Day 5, 08:30-12:00 am (lecture and exercises)
Michael Zimba

There are three paramount factors that drive a (data) computing paradigm, namely: capacity, throughput and latency. Loosely put, capacity refers to how much data can we store, throughput defines how fast can we transmit data, and latency is the time lapse between issuing an instruction and starting to receive data. From 1956 to 2021, while capacity per unit volume has increased 200 billion times, throughput has increased only 20 thousand times, and latency a mere 150 times. This logarithmic discrepancy amongst the paramount factors has necessitated a shift into a computing paradigm that deploys massive parallelism and batch processing. In Big Data, we consider a portfolio of technologies that are designed to store, manage and analyze data that is too large to fit on a single machine while accommodating for the growing discrepancy amongst capacity, throughput and latency.

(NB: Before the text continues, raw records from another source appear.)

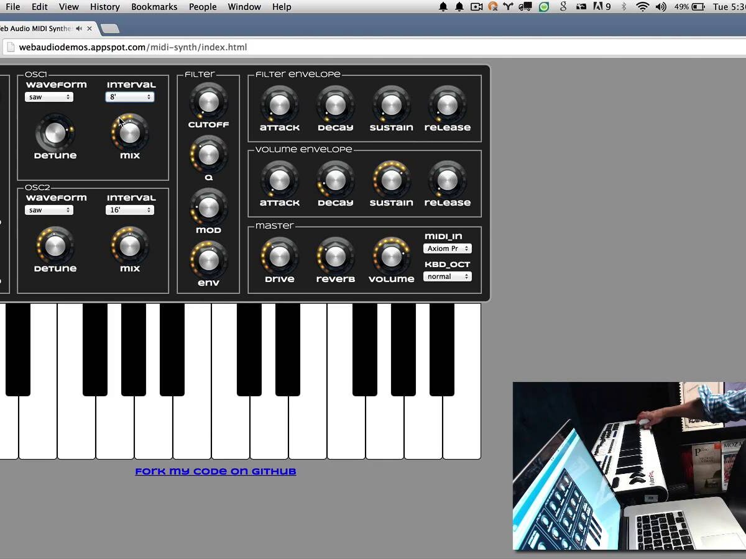Screen dimensions: 746x559
Task: Click the Wi-Fi icon in menu bar
Action: [642, 7]
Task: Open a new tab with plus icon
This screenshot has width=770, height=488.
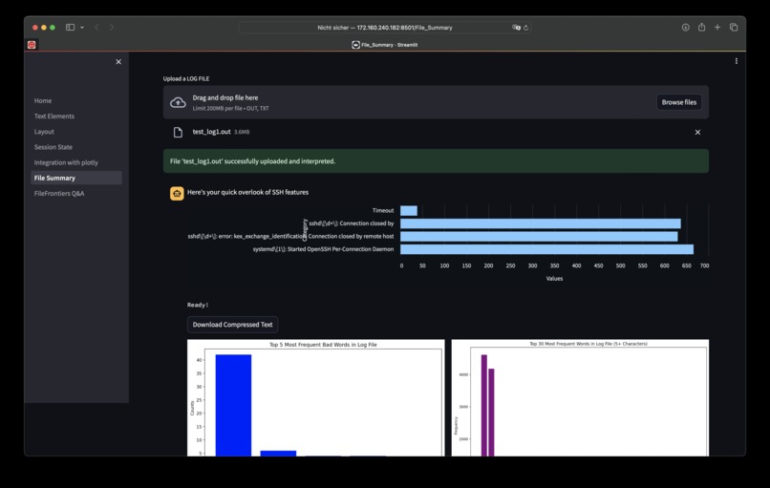Action: [x=717, y=28]
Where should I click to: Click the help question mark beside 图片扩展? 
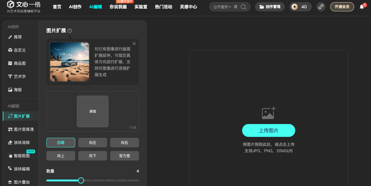[x=69, y=31]
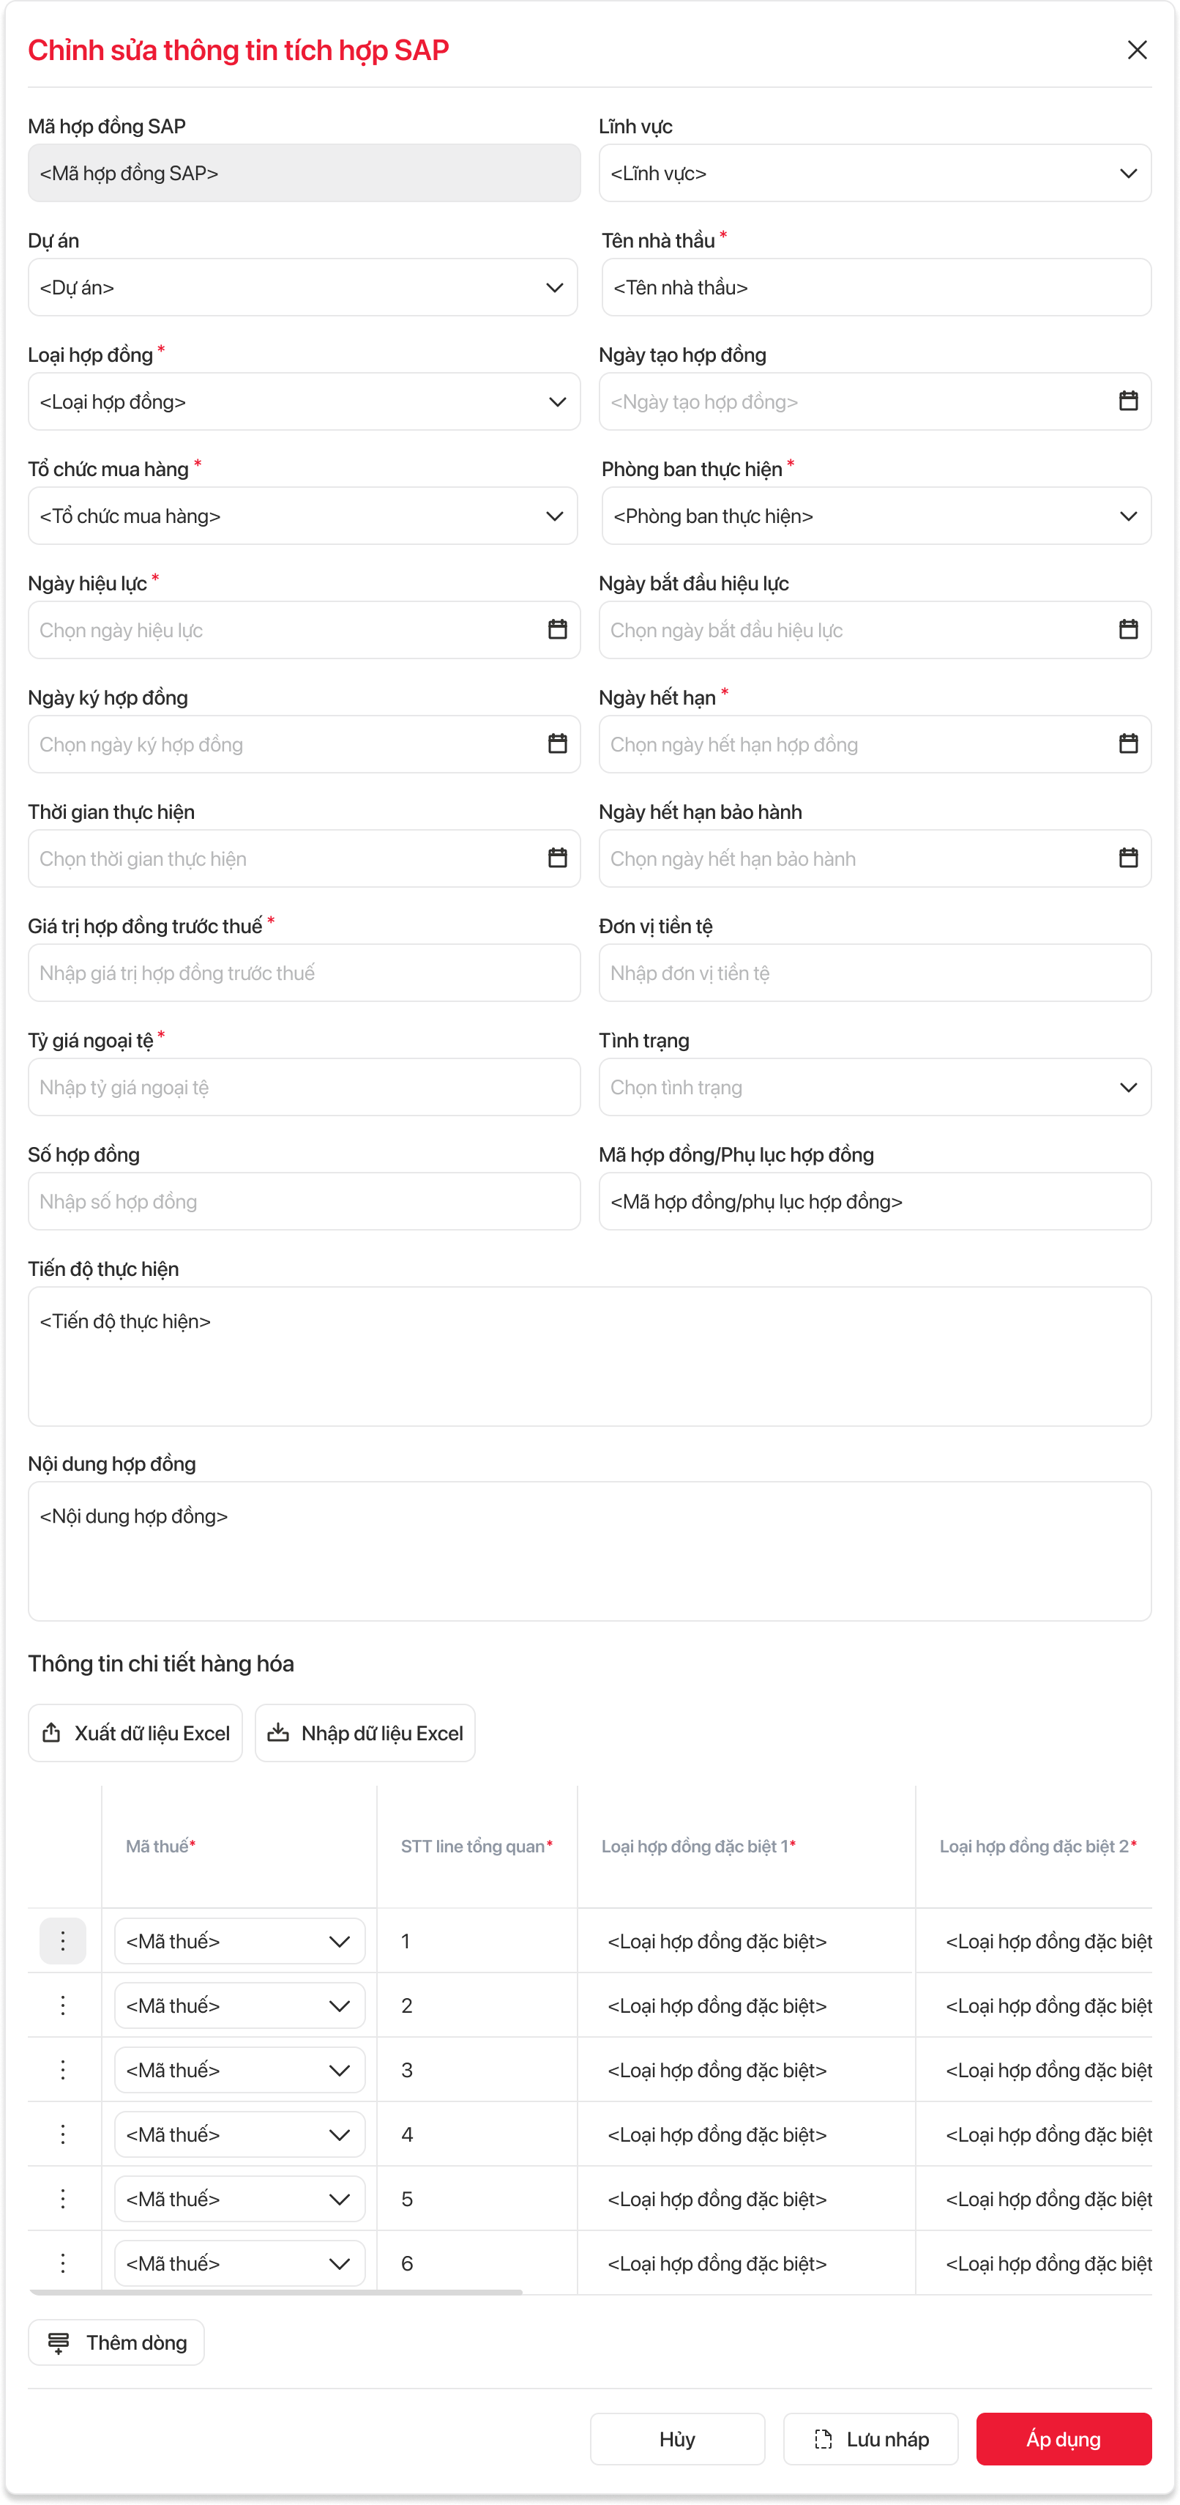The width and height of the screenshot is (1180, 2505).
Task: Click the horizontal table scrollbar
Action: click(276, 2292)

In our talk, we will specifically introduce the fundamental concept of big data; discuss legacy Hadoop technologies before winding up with Apache Spark ecosystem. Our emphasis will be on the unifying underlying modular architecture which is strikingly common to this diversity of technologies.

Speaker biography

Michael Zimba studied Electrical and Electronics Engineering (BSc (distinction), University of Malawi, 2005); Information Theory, Coding and Cryptography (MSc (distinction), Mzuzu University, 2009); and Computer Science and Technology ( PhD (Doctor of Engineering), Hunan University, 2012). He is a Senior Lecturer in the Department of Information and Communication Technology, Mzuzu University. From 2018 to 2021 he was the Dean of Faculty of Science, Technology and Innovation. Prior to joining the Department of Information and Communication Technology, Michael was a Lecturer of Electronics, Signal Processing and Communication Physics in the Department of Physics and Electronics, Mzuzu University.

At regional level, Michael is a contributing expert on Artificial Intelligence to African Union Development Agency – New Partnership for Africa’s Development (AUDA-NEPAD). AUDA-NEPAD is an arm of African Union High Level Panel on Emerging Technologies, (APET). AUD-NEPAD organizes international seminars and conferences on emerging technologies and their impact.

At national level, Michael is a founding member of the UNDP-led National Innovation Coordinating Team, charged with Science, Technology and Innovation harnessing at national stage. He is involved in organizing discussion fora on STI. Michael is also engaged by the National Council for Higher Education on ICT-Systems and ICT-education quality assurance.

Michael’s teaching and research interests include Data Science; Artificial Intelligence, AI, Machine/Deep Learning; 5G/B5G Mobile and Wireless Communication; Intelligent and Smart Systems; Emerging Technologies, their Impact and Enabling Policies; Digital Multimedia Signal Processing, Analysis and Forensics; System Automation, Modeling and Simulation; Watermarking, Steganography and Cryptology.